Im Stadtzentrum findest du dagegen die Bastionen und die imposante Rocca Orsini, die die damals herrschende Adelsfamilie Aldobrandeschi zu Verteidigungszwecken bauen ließ. Direkt gegenüber liegt der "Masso Leopoldino", ein weiterer Vorposten alten Ursprungs. Und wie Pitigliano, so besitzt auch Sorano ein verlassenes jüdisches Ghetto. Oder du lässt dich einfach treiben und folgst den schmalen, verzweigten Gassen. Immer wieder öffnet sich der traumhafte Blick in die Landschaft.

Tipp: Von Sorano aus kannst du einen Rundweg laufen, der dich an interessante Orte wie Höhlen und Ausgrabungsstätten sowie einen wahnsinnig schönen Aussichtspunkt führt. Er lässt sich in ein- bis eineinhalbstunden gehen. Am Aussichtspunkt sind schöne Picknickplätze eingerichtet.

Sovana: Perle im Schatten

Sovana mag nicht ganz so spektakulär sein wie die berühmten Nachbarstädte, dennoch kann ich dir einen Besuch nur ans Herz legen. Genau genommen ist Sovana eine sehr langgezogene Gasse mit einem zentralen Platz, dem Piazza del Pretorio, genau in der Mitte. Doch zählt zum einen eben dieser Platz zu den schönsten Italiens, zum anderen verströmt die Gasse einen Charme, der seines Gleichen sucht.
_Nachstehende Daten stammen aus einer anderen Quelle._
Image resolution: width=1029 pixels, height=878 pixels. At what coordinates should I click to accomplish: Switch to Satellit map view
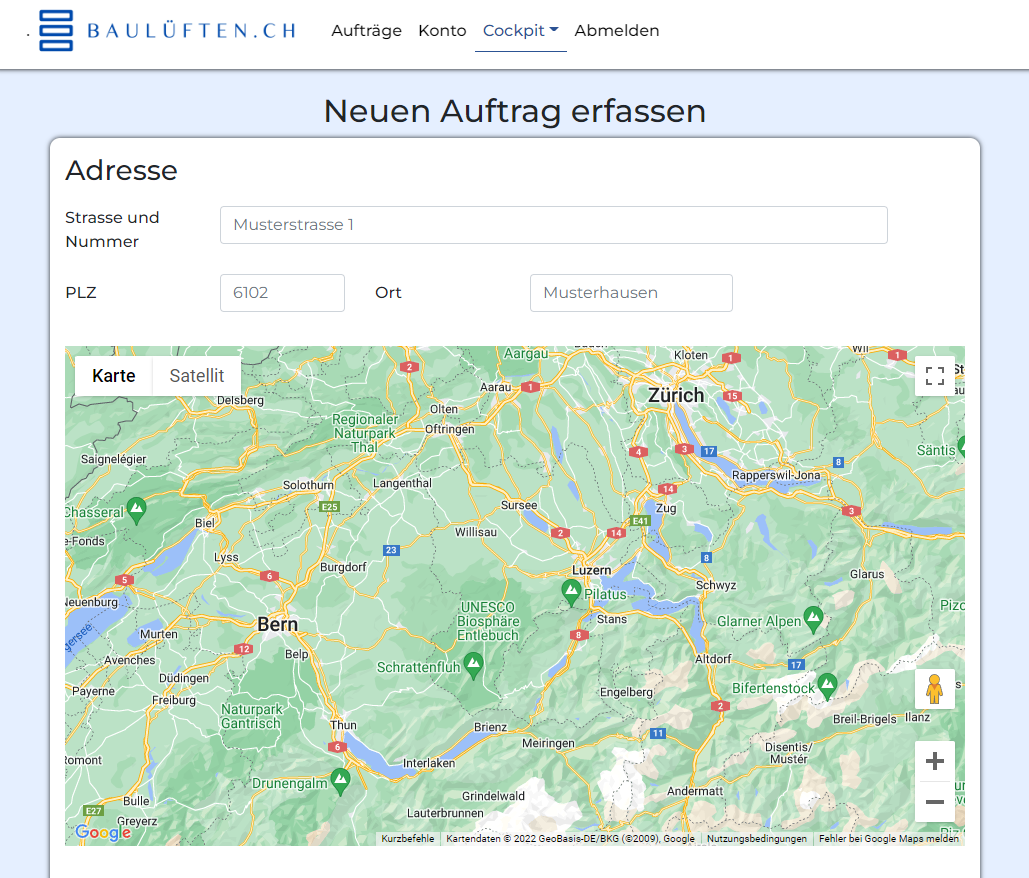pyautogui.click(x=196, y=376)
In der Kathedrale San Pietro und seiner Krypta werden übrigens die Reliquien des Hl. Mamiliano gehütet, der die Stadt einst evangelisierte. Zudem kannst du das Museo di San Mamiliano besuchen. Da Sovana etwas im Schatten der Nachbarstädte steht, geht es hier sehr ruhig zu. Viele Besucher kommen tagsüber, weswegen manche Restaurants durchgängig geöffnet sind und nicht nur Mittag- und Abendessen, wie es in der Region eigentlich üblich ist, anbieten. Ich empfehle dir, genug Zeit mitzubringen, um in eines der Cafés oder Restaurants einzukehren. Besonders empfehlen kann ich dir die Weinstube Vino al Vino.

Die etruskischen Nekropolen im Archäologischen Park von Sovana

Da sich Sovana in kurzer Zeit erkunden lässt, lohnt es sich hier besonders, auch die Nekropolen zu besuchen. Wir haben den Archäologischen Park von Sovana besucht, der an der "Strada Provinicale Sovana" keine zwei Kilometer vom Ortszentrum entfernt liegt und zudem ausreichend Parkmöglichkeiten bietet. Neben den faszinierenden und tausende Jahre alten Grabstätten, die gut zugänglich sind, ist ein weiteres Highlight die Via Cava, eine in Kalkstein gehauene, mystische Schlucht, an dessen Wänden sich sogar noch alte Schriftzeichen finden lassen. Geöffnet ist der Park täglich von April bis Oktober. Im März und Oktober öffnet er seine Tore nur am Wochenende, von Dezember bis Februar ist er gänzlich geschlossen. Der Eintritt kostet 5 Euro pro Person.